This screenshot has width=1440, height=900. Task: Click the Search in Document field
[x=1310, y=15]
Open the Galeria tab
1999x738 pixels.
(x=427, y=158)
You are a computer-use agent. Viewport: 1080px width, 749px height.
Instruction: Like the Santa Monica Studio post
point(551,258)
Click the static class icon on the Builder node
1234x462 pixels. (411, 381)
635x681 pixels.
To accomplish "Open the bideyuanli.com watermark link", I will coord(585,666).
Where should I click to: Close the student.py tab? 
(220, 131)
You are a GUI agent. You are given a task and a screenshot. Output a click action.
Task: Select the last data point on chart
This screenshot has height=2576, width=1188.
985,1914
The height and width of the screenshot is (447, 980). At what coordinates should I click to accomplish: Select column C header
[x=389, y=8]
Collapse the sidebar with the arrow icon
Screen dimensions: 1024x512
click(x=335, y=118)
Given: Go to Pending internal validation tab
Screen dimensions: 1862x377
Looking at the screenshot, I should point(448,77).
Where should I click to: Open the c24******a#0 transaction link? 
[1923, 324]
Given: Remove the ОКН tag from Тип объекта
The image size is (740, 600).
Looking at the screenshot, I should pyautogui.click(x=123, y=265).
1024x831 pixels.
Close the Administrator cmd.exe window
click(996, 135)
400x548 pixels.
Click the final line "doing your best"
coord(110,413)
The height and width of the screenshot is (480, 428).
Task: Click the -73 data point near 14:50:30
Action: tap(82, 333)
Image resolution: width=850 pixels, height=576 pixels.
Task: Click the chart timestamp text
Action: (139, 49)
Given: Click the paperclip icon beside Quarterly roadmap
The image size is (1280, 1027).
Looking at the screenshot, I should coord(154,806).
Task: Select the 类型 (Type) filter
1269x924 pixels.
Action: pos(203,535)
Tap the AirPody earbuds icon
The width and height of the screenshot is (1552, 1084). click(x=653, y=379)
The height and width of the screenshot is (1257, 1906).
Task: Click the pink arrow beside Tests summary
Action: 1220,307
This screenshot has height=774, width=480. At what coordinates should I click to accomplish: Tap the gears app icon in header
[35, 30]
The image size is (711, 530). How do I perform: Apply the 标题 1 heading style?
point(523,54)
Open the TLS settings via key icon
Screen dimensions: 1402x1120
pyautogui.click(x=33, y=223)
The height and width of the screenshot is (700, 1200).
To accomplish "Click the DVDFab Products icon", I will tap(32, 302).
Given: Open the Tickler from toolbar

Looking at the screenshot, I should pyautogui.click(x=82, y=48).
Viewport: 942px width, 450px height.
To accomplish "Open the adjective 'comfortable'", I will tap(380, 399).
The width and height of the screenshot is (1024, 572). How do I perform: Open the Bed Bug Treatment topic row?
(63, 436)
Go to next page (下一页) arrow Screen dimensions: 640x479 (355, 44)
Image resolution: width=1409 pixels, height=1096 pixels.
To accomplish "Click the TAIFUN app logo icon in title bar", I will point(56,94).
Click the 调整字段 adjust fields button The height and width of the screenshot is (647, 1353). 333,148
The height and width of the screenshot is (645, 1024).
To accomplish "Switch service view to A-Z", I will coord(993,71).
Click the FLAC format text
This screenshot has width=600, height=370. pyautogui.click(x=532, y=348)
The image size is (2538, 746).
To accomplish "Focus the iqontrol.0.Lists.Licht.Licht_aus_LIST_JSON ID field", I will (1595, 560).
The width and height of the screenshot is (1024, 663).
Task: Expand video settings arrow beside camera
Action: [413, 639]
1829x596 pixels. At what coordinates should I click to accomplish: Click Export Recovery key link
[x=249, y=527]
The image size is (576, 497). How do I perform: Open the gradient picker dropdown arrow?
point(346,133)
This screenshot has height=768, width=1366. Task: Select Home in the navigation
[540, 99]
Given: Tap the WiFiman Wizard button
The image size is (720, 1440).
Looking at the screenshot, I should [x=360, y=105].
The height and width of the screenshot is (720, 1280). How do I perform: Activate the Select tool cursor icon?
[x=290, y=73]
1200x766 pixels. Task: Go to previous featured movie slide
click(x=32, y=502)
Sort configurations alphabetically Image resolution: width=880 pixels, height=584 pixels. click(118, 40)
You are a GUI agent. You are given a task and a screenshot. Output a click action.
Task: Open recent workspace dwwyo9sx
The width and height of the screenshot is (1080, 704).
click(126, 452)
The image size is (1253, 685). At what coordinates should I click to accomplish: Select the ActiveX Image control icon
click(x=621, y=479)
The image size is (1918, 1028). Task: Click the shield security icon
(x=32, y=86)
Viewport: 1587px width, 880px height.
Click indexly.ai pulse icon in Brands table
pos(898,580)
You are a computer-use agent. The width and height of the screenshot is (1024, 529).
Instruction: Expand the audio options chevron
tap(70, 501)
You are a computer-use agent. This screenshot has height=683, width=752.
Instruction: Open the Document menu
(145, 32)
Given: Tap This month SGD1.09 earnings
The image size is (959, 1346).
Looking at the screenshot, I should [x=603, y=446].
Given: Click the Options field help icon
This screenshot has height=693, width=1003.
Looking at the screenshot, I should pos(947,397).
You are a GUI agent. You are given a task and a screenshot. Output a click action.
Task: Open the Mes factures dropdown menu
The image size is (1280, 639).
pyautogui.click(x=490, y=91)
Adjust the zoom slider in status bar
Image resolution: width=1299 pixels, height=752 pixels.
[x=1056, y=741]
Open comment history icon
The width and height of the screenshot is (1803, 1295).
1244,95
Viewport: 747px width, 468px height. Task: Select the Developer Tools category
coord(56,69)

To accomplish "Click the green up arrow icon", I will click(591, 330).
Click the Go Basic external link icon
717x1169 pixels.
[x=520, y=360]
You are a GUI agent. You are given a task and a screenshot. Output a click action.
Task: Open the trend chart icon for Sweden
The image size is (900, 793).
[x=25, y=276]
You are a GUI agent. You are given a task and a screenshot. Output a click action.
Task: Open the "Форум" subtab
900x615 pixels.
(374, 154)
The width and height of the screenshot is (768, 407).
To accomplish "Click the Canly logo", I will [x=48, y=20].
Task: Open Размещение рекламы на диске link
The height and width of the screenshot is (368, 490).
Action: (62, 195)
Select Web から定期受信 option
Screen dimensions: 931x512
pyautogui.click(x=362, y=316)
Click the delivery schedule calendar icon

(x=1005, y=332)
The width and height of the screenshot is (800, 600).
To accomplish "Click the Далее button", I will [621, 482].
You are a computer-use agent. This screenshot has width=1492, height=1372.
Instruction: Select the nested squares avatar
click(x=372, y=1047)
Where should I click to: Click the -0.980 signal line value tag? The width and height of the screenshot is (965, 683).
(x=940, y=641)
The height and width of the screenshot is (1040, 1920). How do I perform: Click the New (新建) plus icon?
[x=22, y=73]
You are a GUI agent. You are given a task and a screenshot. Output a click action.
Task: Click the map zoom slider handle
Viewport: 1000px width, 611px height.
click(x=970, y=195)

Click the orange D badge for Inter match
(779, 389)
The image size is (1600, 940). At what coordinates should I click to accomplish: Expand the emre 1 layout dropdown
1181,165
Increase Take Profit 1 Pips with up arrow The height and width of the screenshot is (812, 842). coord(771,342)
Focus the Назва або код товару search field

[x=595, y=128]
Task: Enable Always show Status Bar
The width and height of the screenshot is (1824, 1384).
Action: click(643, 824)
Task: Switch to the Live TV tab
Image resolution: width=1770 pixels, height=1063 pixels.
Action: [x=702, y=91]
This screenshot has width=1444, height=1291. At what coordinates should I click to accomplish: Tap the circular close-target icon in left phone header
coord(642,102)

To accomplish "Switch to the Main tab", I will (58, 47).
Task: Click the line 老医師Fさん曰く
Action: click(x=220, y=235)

----

◆ **WHAT IS BEING ASKED**:
Repeat, exactly as they stand above, the lines from the line with "Click the final" to the line with "The height and width of the screenshot is (700, 1200).", both lines included.

◆ **ANSWER SPACE**:
Click the final line "doing your best"
coord(110,413)
The height and width of the screenshot is (480, 428).
Task: Click the -73 data point near 14:50:30
Action: tap(82, 333)
Image resolution: width=850 pixels, height=576 pixels.
Task: Click the chart timestamp text
Action: (139, 49)
Given: Click the paperclip icon beside Quarterly roadmap
The image size is (1280, 1027).
Looking at the screenshot, I should coord(154,806).
Task: Select the 类型 (Type) filter
1269x924 pixels.
Action: pos(203,535)
Tap the AirPody earbuds icon
The width and height of the screenshot is (1552, 1084). click(x=653, y=379)
The height and width of the screenshot is (1257, 1906).
Task: Click the pink arrow beside Tests summary
Action: 1220,307
This screenshot has height=774, width=480. At what coordinates should I click to accomplish: Tap the gears app icon in header
[35, 30]
The image size is (711, 530). How do I perform: Apply the 标题 1 heading style?
point(523,54)
Open the TLS settings via key icon
Screen dimensions: 1402x1120
pyautogui.click(x=33, y=223)
The height and width of the screenshot is (700, 1200).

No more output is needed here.